B. Submission to Congress and the Comptroller General
The Congressional Review Act, 5 U.S.C. 801 et seq., as added by the
Small Business Regulatory Enforcement Fairness Act of 1996, generally
provides that before a rule may take effect, the agency promulgating
the rule must submit a rule report, which includes a copy of the rule,
to each House of the Congress and to the Comptroller General of the
United States. EPA will submit a report containing this action and
other required information to the U.S. Senate, the U.S. House of
Representatives, and the Comptroller General of the United States prior
to publication of the rule in the Federal Register. A major rule cannot
take effect until 60 days after it is published in the Federal
Register. This action is not a ``major rule'' as defined by 5 U.S.C.
804(2).
C. Petitions for Judicial Review
Under section 307(b)(1) of the CAA, petitions for judicial review
of this action must be filed in the United States Court of Appeals for
the appropriate circuit by May 30, 2014. Filing a petition for
reconsideration by the Administrator of this final rule does not affect
the finality of this action for the purposes of judicial review nor
does it extend the time within which a petition for judicial review may
be filed, and shall not postpone the effectiveness of such rule or
action. This action approving Virginia's Section 111(d)/129 plan for
existing sewage sludge incineration units may not be challenged later
in proceedings to enforce its requirements. (See section 307(b)(2).)
List of Subjects in 40 CFR Part 62
Environmental protection, Air pollution control, Incorporation by
reference, Administrative practice and procedure, Aluminum,
Fertilizers, Flouride, Intergovernmental relations, Paper and products
industry, Phosphate, Reporting and recordkeeping requirements, Sulfur
oxides, Sulfuric acid plants, Waste treatment and disposal.
Dated: March 13, 2014.
W.C. Early,
Acting Regional Administrator, Region III.

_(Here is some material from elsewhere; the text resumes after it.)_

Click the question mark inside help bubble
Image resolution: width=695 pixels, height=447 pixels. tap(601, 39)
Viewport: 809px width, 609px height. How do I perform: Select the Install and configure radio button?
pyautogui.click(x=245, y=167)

40 CFR part 62 is amended as follows:
PART 62--APPROVAL AND PROMULGATION OF STATE PLANS FOR DESIGNATED
FACILITIES AND POLLUTANTS
0
1. The authority citation for part 62 continues to read as follows:
Authority: 42 U.S.C. 7401 et seq.
Subpart VV--Virginia
0
2. Subpart VV is amended by adding an undesignated center heading after
Sec. 62.11642 and by adding Sec. Sec. 62.11650, 62.11651, and
62.11652 to read as follows:
Emissions From Existing Sewage Sludge Incineration Units--Section
111(d)/129 Plan
Sec. 62.11650 Identification of plan.
Section 111(d)/129 plan for existing sewage sludge incineration and
the associated Virginia Administrative Code (VAC), specifically Article
55 of 9VAC5 Chapter 40, submitted to EPA on December 12, 2012.

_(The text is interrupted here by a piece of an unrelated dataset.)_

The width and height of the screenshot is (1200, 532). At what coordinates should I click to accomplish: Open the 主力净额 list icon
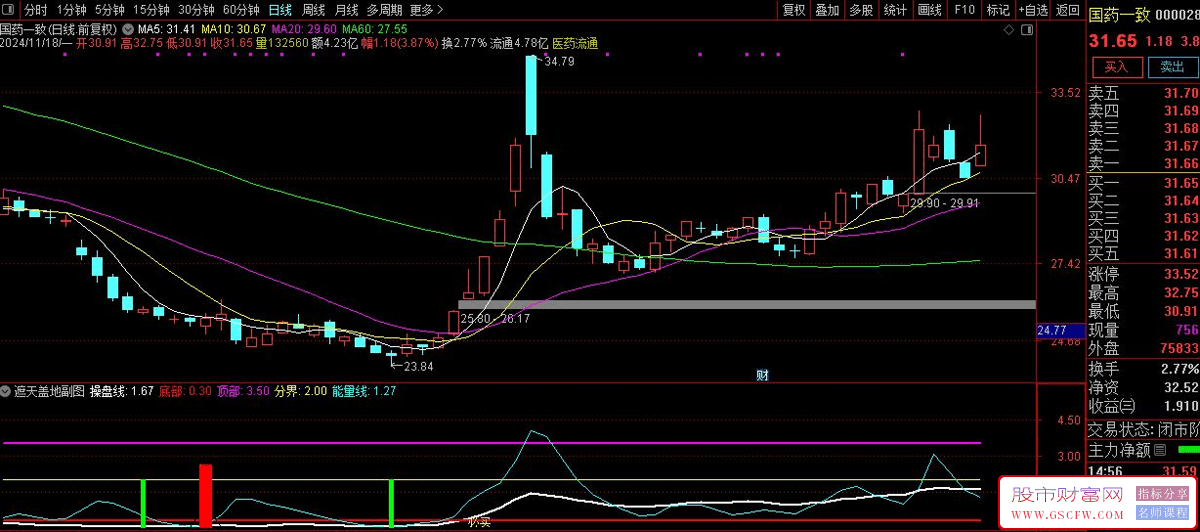(x=1160, y=451)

Sec. 62.11651 Identification of sources.
The affected facility to which the plan applies is each sewage
sludge incineration unit within the Commonwealth of Virginia that
commenced construction on or before October 14, 2010.
[[Page 17889]]
Sec. 62.11652 Effective date.
The effective date of the plan for existing sewage sludge
incineration units is April 30, 2014.